L’Encyclopédie/1re édition/CAGOTS ou CAPOTS

Texte établi par D’Alembert, Diderot (Tome 2p. 530).

* CAGOTS ou CAPOTS, s. m. pl. (Hist. mod.) c’est ainsi, dit Marca dans son histoire de Béarn, qu’on appelle en cette province, & dans quelques endroits de la Gascogne, des familles qu’on prétend descendues des Visigots qui resterent dans ces cantons après leur déroute générale. Ce que nous en allons raconter, est un exemple frappant de la force & de la durée des haines populaires. Ils sont censés ladres & infects ; & il leur est défendu, par la coûtume de Béarn, sous les peines les plus séveres, de se mêler avec le reste des habitans. Ils ont une porte particuliere pour entrer dans les églises, & des siéges séparés. Leurs maisons sont écartées des villes & des villages. Il y a des endroits où ils ne sont point admis à la confession. Ils sont charpentiers, & ne peuvent s’armer que des instrumens de leur métier. Ils ne sont point reçûs en témoignage.

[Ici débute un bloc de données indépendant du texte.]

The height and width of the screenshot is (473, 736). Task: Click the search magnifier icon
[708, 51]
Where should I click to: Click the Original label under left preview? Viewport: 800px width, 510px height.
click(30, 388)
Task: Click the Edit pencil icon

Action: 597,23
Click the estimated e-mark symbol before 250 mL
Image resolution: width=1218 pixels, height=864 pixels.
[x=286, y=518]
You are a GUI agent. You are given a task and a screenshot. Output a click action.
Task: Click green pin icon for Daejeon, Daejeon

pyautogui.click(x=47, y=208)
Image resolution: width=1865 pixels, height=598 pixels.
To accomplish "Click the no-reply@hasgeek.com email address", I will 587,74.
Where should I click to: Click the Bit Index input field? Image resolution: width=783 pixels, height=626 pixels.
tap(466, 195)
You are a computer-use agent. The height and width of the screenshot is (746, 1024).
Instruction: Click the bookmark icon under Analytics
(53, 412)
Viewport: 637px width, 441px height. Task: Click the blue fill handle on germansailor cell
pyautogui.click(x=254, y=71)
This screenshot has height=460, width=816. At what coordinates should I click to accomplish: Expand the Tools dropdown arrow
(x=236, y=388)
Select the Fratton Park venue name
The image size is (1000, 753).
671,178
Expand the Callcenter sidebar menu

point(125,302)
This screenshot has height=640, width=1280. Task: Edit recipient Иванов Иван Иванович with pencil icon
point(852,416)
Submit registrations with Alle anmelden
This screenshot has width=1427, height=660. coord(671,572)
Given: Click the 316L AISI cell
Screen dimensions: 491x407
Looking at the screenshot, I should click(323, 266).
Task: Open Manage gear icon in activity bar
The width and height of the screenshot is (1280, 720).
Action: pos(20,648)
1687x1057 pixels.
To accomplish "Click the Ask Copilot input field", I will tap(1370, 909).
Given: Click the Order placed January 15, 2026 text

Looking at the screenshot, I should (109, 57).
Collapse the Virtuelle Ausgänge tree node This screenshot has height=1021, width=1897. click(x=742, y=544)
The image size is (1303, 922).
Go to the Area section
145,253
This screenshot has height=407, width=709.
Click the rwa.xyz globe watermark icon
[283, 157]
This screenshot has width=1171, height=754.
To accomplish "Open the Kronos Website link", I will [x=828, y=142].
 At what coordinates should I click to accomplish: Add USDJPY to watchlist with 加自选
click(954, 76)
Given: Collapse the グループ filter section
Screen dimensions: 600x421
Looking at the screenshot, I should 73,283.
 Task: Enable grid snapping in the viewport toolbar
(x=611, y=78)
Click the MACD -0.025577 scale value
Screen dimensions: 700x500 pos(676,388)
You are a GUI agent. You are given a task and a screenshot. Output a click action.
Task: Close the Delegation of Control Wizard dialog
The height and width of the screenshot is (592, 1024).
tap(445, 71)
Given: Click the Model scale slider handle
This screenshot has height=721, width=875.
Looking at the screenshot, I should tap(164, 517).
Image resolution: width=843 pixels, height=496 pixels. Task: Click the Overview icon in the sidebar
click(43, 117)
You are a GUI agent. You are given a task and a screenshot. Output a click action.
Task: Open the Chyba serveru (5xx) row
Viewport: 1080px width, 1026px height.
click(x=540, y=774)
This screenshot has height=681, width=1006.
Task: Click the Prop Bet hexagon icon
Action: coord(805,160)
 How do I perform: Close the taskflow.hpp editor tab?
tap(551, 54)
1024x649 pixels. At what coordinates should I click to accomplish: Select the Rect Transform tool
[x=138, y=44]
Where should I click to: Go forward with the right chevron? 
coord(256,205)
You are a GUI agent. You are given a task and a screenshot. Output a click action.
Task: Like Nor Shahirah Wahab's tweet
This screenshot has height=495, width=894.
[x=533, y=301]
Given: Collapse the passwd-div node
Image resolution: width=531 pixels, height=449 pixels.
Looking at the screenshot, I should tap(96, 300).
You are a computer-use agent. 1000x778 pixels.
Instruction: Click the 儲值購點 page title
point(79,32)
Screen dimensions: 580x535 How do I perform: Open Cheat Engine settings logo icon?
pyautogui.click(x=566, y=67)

On leur faisoit anciennement la grace de compter sept d’entr’eux pour un témoin ordinaire. On fait venir leur nom de caas Goths, chiens de Goths. Cette dénomination injurieuse leur est restée, avec le soupçon de ladrerie, en haine de l’arianisme dont les Goths faisoient profession. Ils ont été appellés chiens & réputés ladres, parce qu’ils avoient eu des ancêtres Ariens. On dit que c’est par un châtiment semblable à celui que les Israélites infligerent aux Gabaonites, qu’ils sont tous occupés au travail des bois. En 1460, les états de Béarn demanderent à Gaston d’Orléans, prince de Navarre, qu’il leur fût défendu de marcher piés nuds dans les rues, sous peine de les avoir percés, & enjoint de porter le pié d’oie ou de canard sur leur habit. On craignoit qu’ils n’infectassent, & l’on prétendoit annoncer par le pié d’un animal qui se lave sans cesse, qu’ils étoient immondes. On les a aussi appellés Géziatins, de Giezi, serviteur d’Elisée, qui fut frappé de lepre. Le mot cagot est devenu synonyme à hypocrite.